══ SOURCE EXCERPT ══

The speech placed conflict at the centre of the food security picture. Referring to the Middle East, Sudan and Ukraine, Chapman said the world is more fragile than it has been in decades and argued that conflict remains a leading cause of hunger and malnutrition. That assessment aligns with the report finding cited in the speech: more than 80 per cent of people facing severe hunger live in places affected by protracted conflict, fragility or crisis. Chapman's point was that war does not just destroy crops or supply lines in isolation; it also disrupts trade, livelihoods and local markets, while climate stress and economic shocks make those effects harder to absorb.

Chapman also tied geopolitical disruption to immediate market risk. She cited the closure of the Strait of Hormuz as a fresh pressure point, warning that higher fuel and fertiliser costs travel quickly through food systems and usually hit poorer households first. The speech said the United Nations does not regard a global food price crisis as inevitable, but does see the risk rising if these pressures persist. Countries dependent on Gulf fertiliser imports, including in parts of Asia, were described as highly exposed, while many states in sub-Saharan Africa face additional pressure as higher fuel and transport costs feed through into domestic prices.

A central message in the speech was that earlier action still has not been matched by a serious shift in practice. Chapman said governments, donors and agencies have spent years agreeing that prevention is preferable to late emergency response, yet the necessary change in behaviour remains limited. The policy answer set out by the minister was greater investment in resilience: stronger systems to identify risk before it escalates, earlier support to protect livelihoods, and more consistent help for communities adapting to climate change. In practical terms, that means using early warnings soon enough to steady household incomes and food access before a local shock turns into a large humanitarian emergency.

═══

REQUIRED TASK 1:
In the speech excerpt, what share of people facing severe hunger live in places affected by protracted conflict, fragility or crisis?

══ INPUT MATERIAL ══

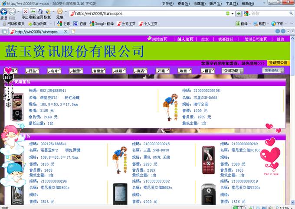Open the 下载 download dropdown in toolbar
The image size is (295, 209).
click(279, 24)
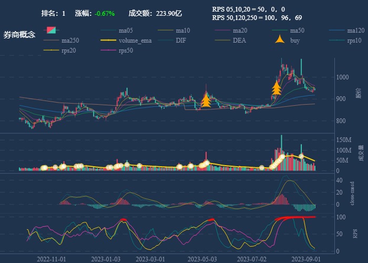Click the buy arrows near 2023-05
Screen dimensions: 368x263
click(206, 100)
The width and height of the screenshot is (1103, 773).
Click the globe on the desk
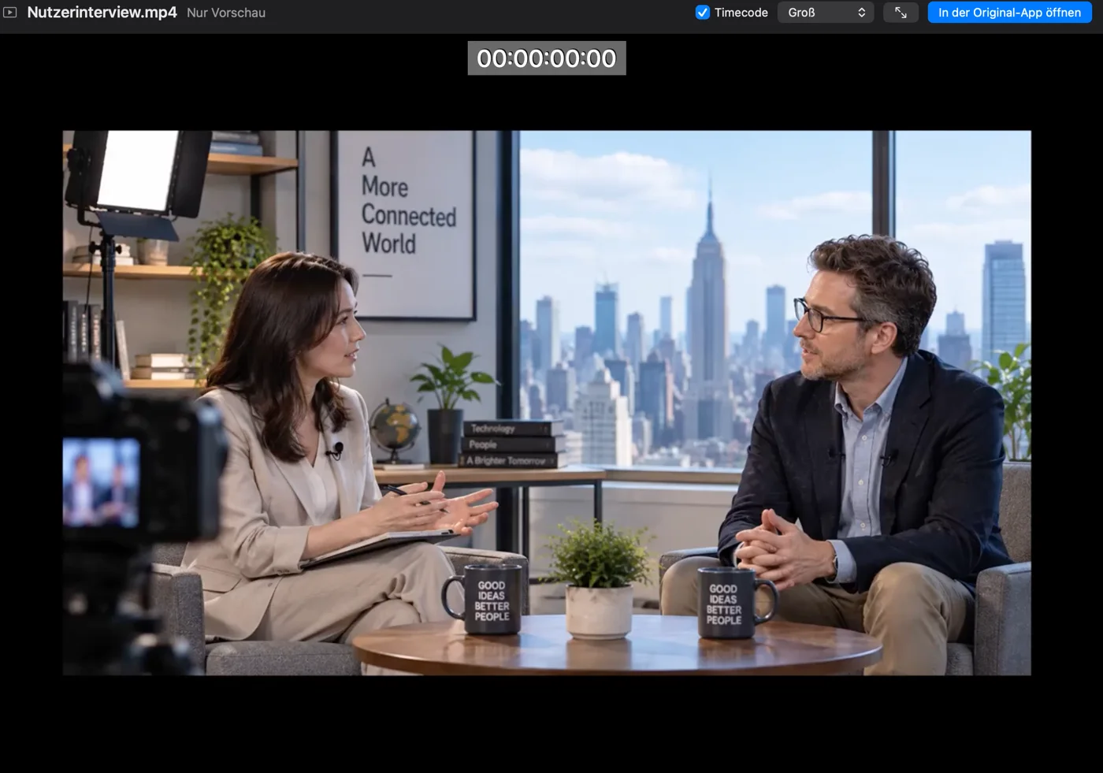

═══

REQUIRED TASK 2:
Reproduce every line of the listing word for word, but leave out the pictures.

CORRECT ANSWER 1:
More than 80 per cent.

CORRECT ANSWER 2:
Open the 下载 download dropdown in toolbar
The image size is (295, 209).
click(279, 24)
Click the buy arrows near 2023-05
Screen dimensions: 368x263
click(206, 100)
The width and height of the screenshot is (1103, 773).
Click the globe on the desk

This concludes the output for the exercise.